Lalla is an orphaned child whose aunt Aamma decides that it is time she began to earn some money:
When she enters the room used as a workshop, Lalla hears the sound of weaving looms. There are twenty of them, maybe more, lined up one behind the other in the milky half-light of the large room where three neon tubes are flickering. In front of the looms, little girls are squatting or sitting on stools. They work rapidly, pushing the shuttle between the warp threads, taking the small steel scissors, cutting the pile, packing the wool down on the weft. The oldest must be about fourteen; the youngest is probably not eight. They aren’t talking, they don’t even look at Lalla when she comes into the workshop with Aamma and the merchant woman. The merchant’s name is Zora; she is a tall woman dressed in black who always holds a flexible switch in her hands to whip the little girls on the legs and shoulders when they don’t work fast enough or when they talk to their workmates.
‘Has she ever worked?’ she asks, without even glancing at Lalla.

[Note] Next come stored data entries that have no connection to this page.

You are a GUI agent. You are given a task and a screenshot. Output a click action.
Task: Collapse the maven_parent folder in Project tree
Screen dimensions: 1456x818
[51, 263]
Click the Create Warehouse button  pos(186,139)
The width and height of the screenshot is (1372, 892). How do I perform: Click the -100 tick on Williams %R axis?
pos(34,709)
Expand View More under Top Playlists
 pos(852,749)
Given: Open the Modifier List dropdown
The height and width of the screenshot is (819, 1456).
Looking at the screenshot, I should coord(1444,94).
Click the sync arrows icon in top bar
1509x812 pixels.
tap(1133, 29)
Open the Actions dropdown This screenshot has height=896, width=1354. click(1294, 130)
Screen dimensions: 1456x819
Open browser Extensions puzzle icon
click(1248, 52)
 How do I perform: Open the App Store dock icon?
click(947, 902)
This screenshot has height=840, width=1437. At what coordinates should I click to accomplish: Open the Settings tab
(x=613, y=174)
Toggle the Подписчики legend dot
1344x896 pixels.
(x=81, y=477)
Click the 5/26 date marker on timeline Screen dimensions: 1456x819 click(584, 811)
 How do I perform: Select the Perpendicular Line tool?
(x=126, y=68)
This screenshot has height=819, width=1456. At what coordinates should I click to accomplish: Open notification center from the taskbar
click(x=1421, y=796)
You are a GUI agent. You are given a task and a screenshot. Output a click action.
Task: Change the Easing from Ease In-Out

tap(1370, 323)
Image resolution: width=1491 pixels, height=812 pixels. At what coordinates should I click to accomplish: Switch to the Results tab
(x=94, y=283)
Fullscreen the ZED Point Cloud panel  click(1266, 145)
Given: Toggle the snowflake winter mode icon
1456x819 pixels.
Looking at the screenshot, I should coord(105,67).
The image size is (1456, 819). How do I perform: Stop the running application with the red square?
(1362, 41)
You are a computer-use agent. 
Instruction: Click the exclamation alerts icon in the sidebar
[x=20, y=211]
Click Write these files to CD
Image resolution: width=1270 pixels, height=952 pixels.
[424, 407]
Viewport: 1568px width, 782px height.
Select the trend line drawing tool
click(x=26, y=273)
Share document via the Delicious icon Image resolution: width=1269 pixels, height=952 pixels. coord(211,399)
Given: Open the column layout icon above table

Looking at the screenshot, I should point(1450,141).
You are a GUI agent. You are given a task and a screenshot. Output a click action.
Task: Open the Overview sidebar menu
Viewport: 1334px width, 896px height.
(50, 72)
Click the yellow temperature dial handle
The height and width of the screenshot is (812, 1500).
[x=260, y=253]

Aama says she’s shown her how people used to weave in the old days. Zora nods her head. She seems very pale, maybe because of the black dress, or else because she never leaves the shop. She walks slowly over to a free loom, upon which there is a large dark red carpet with white spots.
‘She can finish this one,’ she says.
Lalla sits down and starts to work. She works in the large dim room for several hours, making mechanical gestures with her hands. At first she has to stop, because her hands get tired, but she can feel the eyes of the tall pale lady on her and starts working again right away. She knows the pale woman won’t whip her because she is older than the other girls working there. When their eyes meet, Lalla feels something like a shock deep inside, and a glint of anger flares in her eyes. But the fat woman dressed in black takes it out on the smaller girls, the skinny ones who cower like she-dogs, daughters of beggars, abandoned girls who live at Zora’s house year-round and who have no money. The minute their work slows down, or if they exchange a few words in a whisper, the fat pale woman descends on them with surprising agility and lashes their backs with her switch. But the little girls never cry. All you can hear is the whistling of the whip and the dull whack on their backs. Lalla clenches her teeth; she looks down at the ground because she too would like to shout and lash out at Zora. But she doesn’t say anything because of the money she’s supposed to bring back to the house for Aamma. To get even, she just ties a few knots the wrong way round in the red carpet.
Still, the following day Lalla just can’t stand it anymore. When the fat pale woman resumes whipping Minna – a puny, thin little girl of barely ten – with the switch because she broke a shuttle, Lalla stands up and says coldly, ‘Stop beating her!’
J.M.G. Le Clézio, Desert, Atlantic Books, 2009, p. 149-150.